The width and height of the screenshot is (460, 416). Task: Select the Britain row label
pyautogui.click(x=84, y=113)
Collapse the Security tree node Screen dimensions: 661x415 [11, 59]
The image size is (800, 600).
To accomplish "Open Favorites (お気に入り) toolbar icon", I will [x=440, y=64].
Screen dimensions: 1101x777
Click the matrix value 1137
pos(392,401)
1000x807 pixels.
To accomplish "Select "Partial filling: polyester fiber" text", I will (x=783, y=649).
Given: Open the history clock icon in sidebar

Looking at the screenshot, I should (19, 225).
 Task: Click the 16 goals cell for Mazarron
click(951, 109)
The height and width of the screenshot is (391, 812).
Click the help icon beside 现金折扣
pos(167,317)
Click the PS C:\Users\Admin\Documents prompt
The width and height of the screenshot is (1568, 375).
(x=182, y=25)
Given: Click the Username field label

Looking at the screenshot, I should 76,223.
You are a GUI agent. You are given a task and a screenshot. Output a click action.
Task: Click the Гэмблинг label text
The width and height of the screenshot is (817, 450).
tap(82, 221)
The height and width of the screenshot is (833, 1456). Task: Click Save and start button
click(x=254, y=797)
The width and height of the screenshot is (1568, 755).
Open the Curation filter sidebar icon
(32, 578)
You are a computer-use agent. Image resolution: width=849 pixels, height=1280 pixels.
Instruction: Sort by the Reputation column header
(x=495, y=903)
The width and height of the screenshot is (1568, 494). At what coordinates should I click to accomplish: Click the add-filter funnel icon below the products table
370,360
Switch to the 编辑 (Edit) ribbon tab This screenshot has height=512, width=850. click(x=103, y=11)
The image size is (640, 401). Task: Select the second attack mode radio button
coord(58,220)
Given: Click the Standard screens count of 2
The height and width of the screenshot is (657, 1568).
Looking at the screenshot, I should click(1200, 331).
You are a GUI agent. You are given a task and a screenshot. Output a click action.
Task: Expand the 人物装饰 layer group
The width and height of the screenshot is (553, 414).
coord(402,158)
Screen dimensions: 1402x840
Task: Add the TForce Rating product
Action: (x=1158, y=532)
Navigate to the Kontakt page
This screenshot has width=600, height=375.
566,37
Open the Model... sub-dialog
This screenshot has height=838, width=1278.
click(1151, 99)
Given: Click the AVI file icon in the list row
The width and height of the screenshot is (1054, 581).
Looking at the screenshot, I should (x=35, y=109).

__ASSIGNMENT__
Each line of the material above should be restated word for word.

__TASK RESULT__
The width and height of the screenshot is (460, 416). Task: Select the Britain row label
pyautogui.click(x=84, y=113)
Collapse the Security tree node Screen dimensions: 661x415 [11, 59]
The image size is (800, 600).
To accomplish "Open Favorites (お気に入り) toolbar icon", I will [x=440, y=64].
Screen dimensions: 1101x777
Click the matrix value 1137
pos(392,401)
1000x807 pixels.
To accomplish "Select "Partial filling: polyester fiber" text", I will (x=783, y=649).
Given: Open the history clock icon in sidebar

Looking at the screenshot, I should (19, 225).
 Task: Click the 16 goals cell for Mazarron
click(951, 109)
The height and width of the screenshot is (391, 812).
Click the help icon beside 现金折扣
pos(167,317)
Click the PS C:\Users\Admin\Documents prompt
The width and height of the screenshot is (1568, 375).
(x=182, y=25)
Given: Click the Username field label

Looking at the screenshot, I should 76,223.
You are a GUI agent. You are given a task and a screenshot. Output a click action.
Task: Click the Гэмблинг label text
The width and height of the screenshot is (817, 450).
tap(82, 221)
The height and width of the screenshot is (833, 1456). Task: Click Save and start button
click(x=254, y=797)
The width and height of the screenshot is (1568, 755).
Open the Curation filter sidebar icon
(32, 578)
You are a computer-use agent. Image resolution: width=849 pixels, height=1280 pixels.
Instruction: Sort by the Reputation column header
(x=495, y=903)
The width and height of the screenshot is (1568, 494). At what coordinates should I click to accomplish: Click the add-filter funnel icon below the products table
370,360
Switch to the 编辑 (Edit) ribbon tab This screenshot has height=512, width=850. click(x=103, y=11)
The image size is (640, 401). Task: Select the second attack mode radio button
coord(58,220)
Given: Click the Standard screens count of 2
The height and width of the screenshot is (657, 1568).
Looking at the screenshot, I should click(1200, 331).
You are a GUI agent. You are given a task and a screenshot. Output a click action.
Task: Expand the 人物装饰 layer group
The width and height of the screenshot is (553, 414).
coord(402,158)
Screen dimensions: 1402x840
Task: Add the TForce Rating product
Action: (x=1158, y=532)
Navigate to the Kontakt page
This screenshot has width=600, height=375.
566,37
Open the Model... sub-dialog
This screenshot has height=838, width=1278.
click(1151, 99)
Given: Click the AVI file icon in the list row
The width and height of the screenshot is (1054, 581).
Looking at the screenshot, I should (x=35, y=109).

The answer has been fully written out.